CS346 - Spring 2011
Database System Implementation
RedBase Part 5: The Personal Extension
Proposal Due Wednesday May 11
Implementation Due Thu.-Fri. June 2-3
|
The last part of the RedBase system you will implement is the
Personal Extension (EX). This part gives you the
opportunity to implement additional features that you've thought about
along the way, more advanced or sophisticated techniques in a part of
the system that interests you the most, or a new system component not
included in the basic RedBase project.
Date | Time | Event
|
---|
TBA | TBA | Extra office hours (proposals)
|
Wednesday May 11 | 11:59 PM | Proposals due
|
Thursday-Friday June 2-3 | will sign up | Final project demos
|
- You must submit a proposal for your personal extension, described below. Proposals must be emailed to
cs346-staff@cs.stanford.edu by
11:59 PM on Wednesday May 11. Acceptable formats are plain text, pdf
file, postscript file, Word document, or URL for a Web page. No other
formats will be accepted. EX proposals are subject to the same late
policy as project parts.
- You are encouraged to discuss your ideas and proposal with
the instructor while you are developing them. In addition to regular
office hours, the instructor will
be holding extra office hours (TBA).
- You will discuss and demonstrate the implementation of your
extension during the final project demos scheduled
for June 2-3.
The personal extension should comprise as a minimum approximately the
same amount of programming effort as, say, the RM component of the
basic project. One of the motivations behind the formal proposal
process is for us to identify extensions that are likely to be far too
much or too little work (in addition to looking for obvious missing
pieces or design flaws).
Nevertheless, even after proposal feedback, students often make
unanticipated discoveries about their extensions once they are into
the programming process. The extension may turn out to be much more
or much less work than anticipated, or the overall design may need to
change. Your proposal should be considered as a guide and not a
contract -- it's no problem to revise your extension along the way, as
long as when demo time arrives you've implemented a complete and
interesting new feature.
Your proposal should consist of the following parts:
- A statement of the general functionality of the proposed
extension.
- A statement of which components of the basic RedBase system you will
need to modify or extend to accommodate the extension: PF, RM, IX, SM,
QL, and/or the parser.
- A description and/or diagram of the overall system design of the
extension, including how the extension fits into the rest of RedBase.

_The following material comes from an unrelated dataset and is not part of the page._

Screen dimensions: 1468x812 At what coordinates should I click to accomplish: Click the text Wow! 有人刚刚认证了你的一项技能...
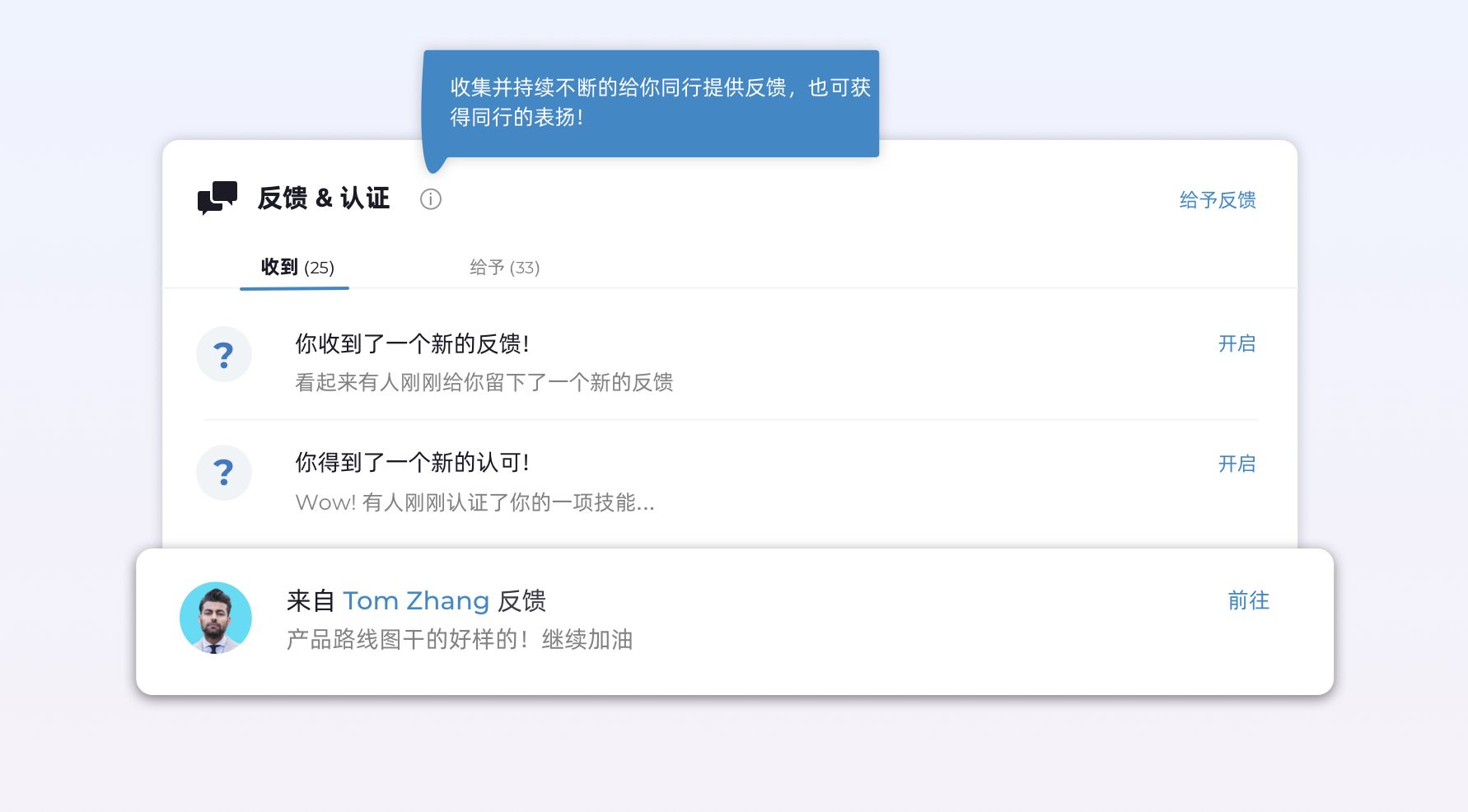coord(475,502)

- An interface specification for the most significant C++ classes
and methods you expect to implement for the extension.
- An informal description of the functionality of each class and
method in the interface.
As a guideline, try to make your proposal resemble the
documents/lectures on previous project parts. Don't forget that the
extension proposal will count toward 5% of your final grade, so it's
worth putting some effort into it. We'll be looking for a nicely
thought out and well-specified extension of an appropriate scope,
exhibiting an understanding of the RedBase system and of database
system architecture and implementation in general. Please try to keep
your proposal to approximately 3-5 pages.
Although you are welcome to share general ideas with your fellow
students, we ask that proposals be conceived and written up by each
student individually. For detailed help or feedback please see the
instructor or TA.
Class names, constants, etc. that are part of your personal extension
should begin with the prefix EX, even when the extension augments an
existing component of the system. (This convention will allow us to
clearly identify the extension within your code.) General
implementation principles -- error handling, modularity, documentation,
etc. -- are the same as for the other four project components.
Obviously you will need to develop your own test suite for your
extension.
In considering a particular extension, remember to keep in mind
whether it may require you to modify the PF component or the parser.
Modifying the parser to augment existing commands or add new commands
is not difficult, especially if you have used Yacc in the past. See
file Parser.HowTo, and feel free to obtain help from the TA.
Modifying the PF component also should not be too difficult, as long
as you're willing to plunge into someone else's code.
Remember that your project extension and the final demo count for 20%
of your grade in the course. We suggest before your demo you go over
the following points carefully, and set aside extra time to prepare
for a smooth demo once your coding and debugging are complete.
- We will stay right on schedule, so please arrive at Gates 430
a few minutes in advance of the demo time you signed
up for. Unless other arrangements are made, you will run your demo on
a desktop PC running Linux, most likely by using ssh to one
of the Sweet Hall machines.
- Please bring two hard-copies of your ex_DOC file to
the demo. Like previous documentation files, it should describe your
design, key data structures, and testing strategy, and it should be no
more than 2 pages long. We will also have a copy of your graded demo
proposal on hand.
- You will meet with the instructors for about 20
minutes. During the first 5-10 minutes we'll discuss your extension,
its overall design, and perhaps some implementation details. In the
next 10 minutes or so you'll show us your system. If there's time
left, you'll sweat while we try out your system with a few queries or
commands of our own.
- It is to your great benefit to prepare in advance how you
plan to demonstrate your system. You should focus primarily on
your extension, however if you'd also like to exhibit features of
earlier components, you may do so, especially if there are features
you added since you turned in the component. (For example, if you
were doing poorly early in the course but have worked like mad to
catch up, this is your opportunity to show us.)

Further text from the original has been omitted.